How Shopping Local Benefits A Community
Large retailers are industrializing third world countries. If you haven't already read the headline from a few years back where 112 factory workers were killed in a Bangledesh factory fire shortly after Walmart refused to contract safety upgrades. Here is a link.
What is the big deal??
The big deal is that until as recently as 2010, countries like South Africa, Mexico and India were still considered third world countries and eligible for assistance from the United Nations, now these countries are among several categoriezed as "newly industrialized." Most large companies argue that they pay a higher wage then factory workers could make at any other profession in their own country. However, the wide spread problem is that these large companies are industrializing third world nations often times before the nations infustructure is prepared to be industrialized. That means, proper roads, safety laws and regulations and modern buildings that prevent disasters like what happened in Bangladesh.
We cannot continue to allow large companies to be the leader in Globalization.
We must change the way we shop. It is not about requiring better made goods, but patronizing small, ethical companies. It doesn't have to be everyday, and every item, but we have to start somewhere.
It is estimated that for every $100 dollars you spend shopping local, $68 of that will stay in the community versus shopping at chain retailers where virtually all the proceeds are dispersed internationally.

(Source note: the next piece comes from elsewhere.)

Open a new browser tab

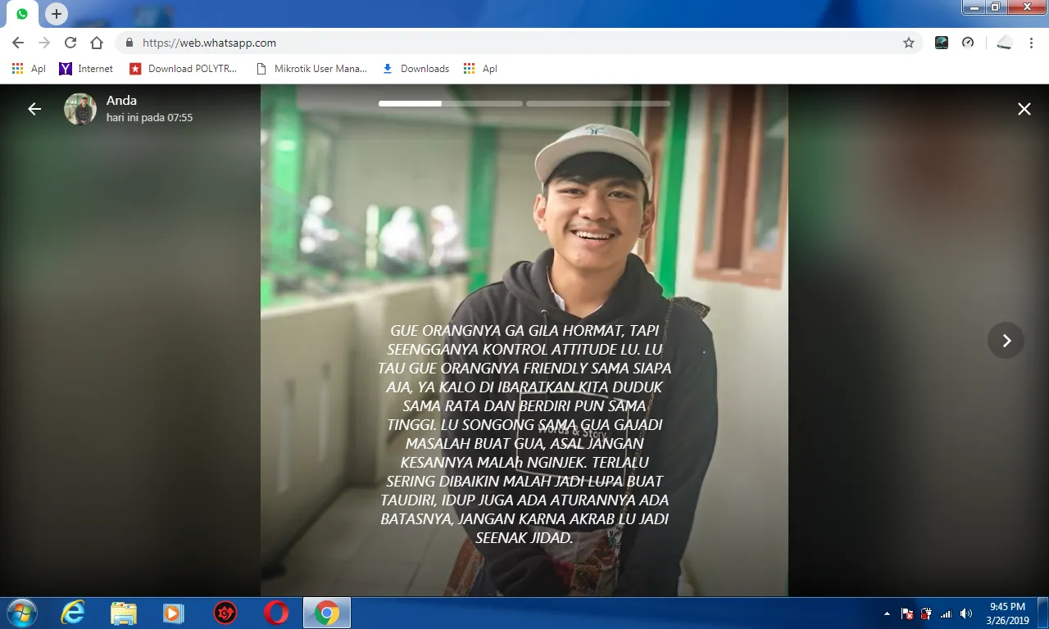pyautogui.click(x=56, y=14)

Here in Cheyenne, wares are sometimes hard to find, and local goods and services are not always up to my standards, but we are learning to love our town, and make due with what we can find. We know we always have the option to drive an hour or two or order online, but in the two years that we have lived here, we have only found the need to do that twice because we just don't make it a habit. And that is what I am suggesting to you, change your habits. We don't have to be rigid and never buy anywhere but home or a big box store, however if we get in the habit of looking local first, we can influence our world for change.
Little Changes for Shopping Small and Local
- Visit your town's Chamber or Commerce for a local business listing and find a few you love.
- If you must order online, try a website like Etsy first.
- Familiarize yourself with your local farmer's market times and pay a visit. Many of these businesses will have websites where you can order at your convenience.
- Follow a pattern of looking in town, in state, and then online if you must.
- Finally, become mindful of your purchasing habits.
I am not suggesting that we can never patronize large companies, just that we must become aware of how much we spend and what we are buying. Large companies like Wal-mart and Target have made good improvements to their supply chain over the past few years, partly due to customer demand. These large chains as well as many large grocery chains have started carrying locally made products and produce, and simply by purchasing those products we send a message.
If you are in Cheyenne, Wyoming this summer, here is a list of my local favorites (much of our disposable income is spent here! lol):
Paramount Cafe - I like the Mary Poppin's! And they just opened the Paramount Ballroom next door!
Coffee Depot - You must try the biscuits and gravy!
Danielmark's Brewery - I like dark Irish stouts, the Angle Iron is my favorite!
On the Hook Fish and Chips - Parked at Danielmark's usually on Saturday, but check their Facebook.
Ernie November - Just a fun place to hang out! They have skateboards, vinyl, t-shirts and more.
Eclectic Elephant - Great variety of antiques and the best prices!